Welcome back to My Favorite Things.
We're isolated from each other, trying to survive a global pandemic. Each day brings more uncertainty and terrifying news, as we take shelter from an invisible global scourge. A single cough can send your mind to a dark place. Life is paused. Sports are on hold. This sucks.
My Favorite Things is an escape from all of that. The philosophy is simple:
When I'm feeling sad
I simply remember my favorite things
And then I don't feel so bad
So let's do that. Today, we're back in Ohio Stadium on Nov 23, 2002. There's one second on the game clock.
EPISODE 6: HERE COME THE LUCKEYES
After closing the first full century of college football on a 32-year dry spell, Ohio State picked up a BCS championship in 2002. It claimed the first CFP title a dozen seasons later.
The Buckeyes do not live for free in the national spotlight these days. They overpaid for this era.
Their fresh championship - which still feels impossible five years later - was delivered by a third-string quarterback whose first career start came that December. The one right after the century turned came courtesy of a molecular genetics major and true freshman enigma. Far greater and more imposing Buckeye teams (the parts, not the sum) failed to achieve what they did.

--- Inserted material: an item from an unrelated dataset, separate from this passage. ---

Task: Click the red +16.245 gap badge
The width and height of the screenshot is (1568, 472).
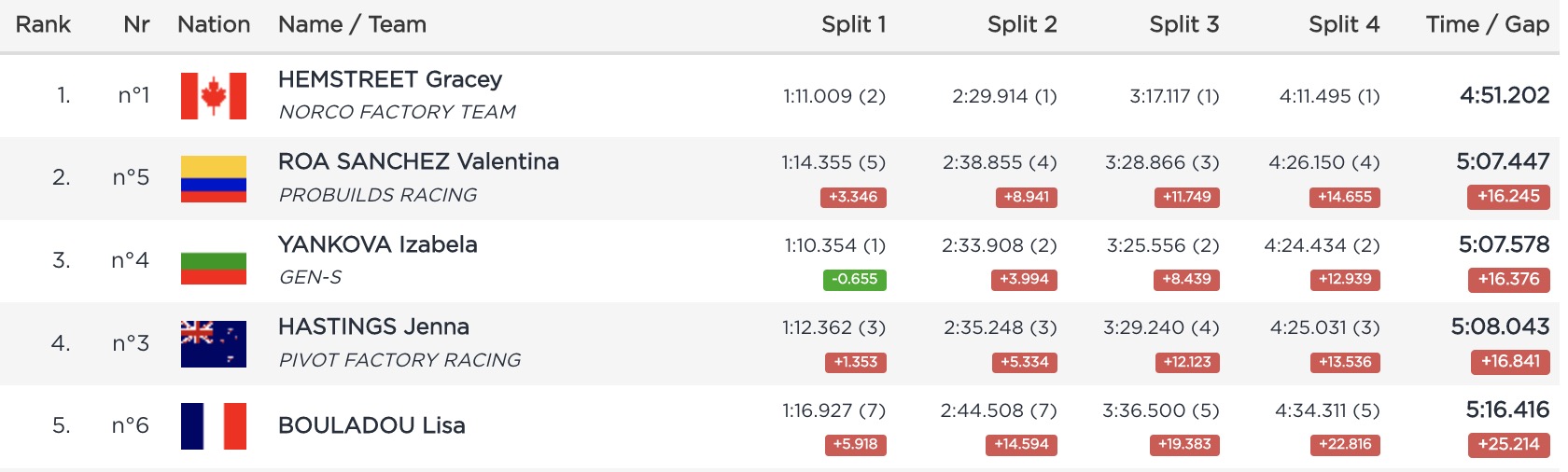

That 2002 season ended with Craig Krenzel and Maurice Clarett ending a 34-year drought, along with the defending champs' 34-game winning streak. When it began, the word luckeyes quite literally did not exist. And why would it?
Four seasons before the Luckeyes went 14-0, the Buckeyes went 11-1 with four All-America players, a Butkus winner, the Thorpe winner and the Silver Football winner. They beat every team they faced by double-digits...except the four-touchdown underdog they lost to at home.
In one impossibly unlucky half against Michigan State, the best team in the country and arguably the most talented Ohio State team of that century did the following to itself:
- Damon Moore got hurt celebrating a pick-six.
- A horribly shanked punt that would have nearly put the Buckeyes in FG range already up 24-9 instead hit Nate Clements in the back (above) giving the Spartans their biggest gain of the day.
- 50/50 balls were suddenly 100/0 balls in Michigan State's favor, against the nation's best secondary.
- The Buckeyes and Spartans essentially traded identities for just enough minutes to matter.
We could repeat this exercise for 1997, when the Buckeyes held the eventual national champions to 42 yards rushing on 42 carries in their own stadium - and still lost. Do you remember which play was far bigger for the outcome than Charles Woodson's punt return touchdown, which is how Michigan memorializes that game?
The decisive points, which were an absolute gift. Ohio State wins otherwise.
You cannot remember any gifts the Buckeyes got against the Wolverines during the 1990s for classic 404 FILE NOT FOUND reasons. This century, Michigan has been quite generous just about every season, but we're wading through an era where the term luckeyes was never uttered. It would been viewed as gibberish by everyone, especially Ohio State fans.
In 1996 the Buckeyes allowed a fatal case of the yips cancel their national title hopes in a game where they could not catch a break. In 1995, four All America players - the Heisman and Biletnikoff winners, pros all over the place and shattered school records in their wake - manufactured a way to lose by letting an unremarkable running back look like Jim Brown in his prime.
The slightest bit of luck cancels that nightmare. All of the breaks went to the winged helmets.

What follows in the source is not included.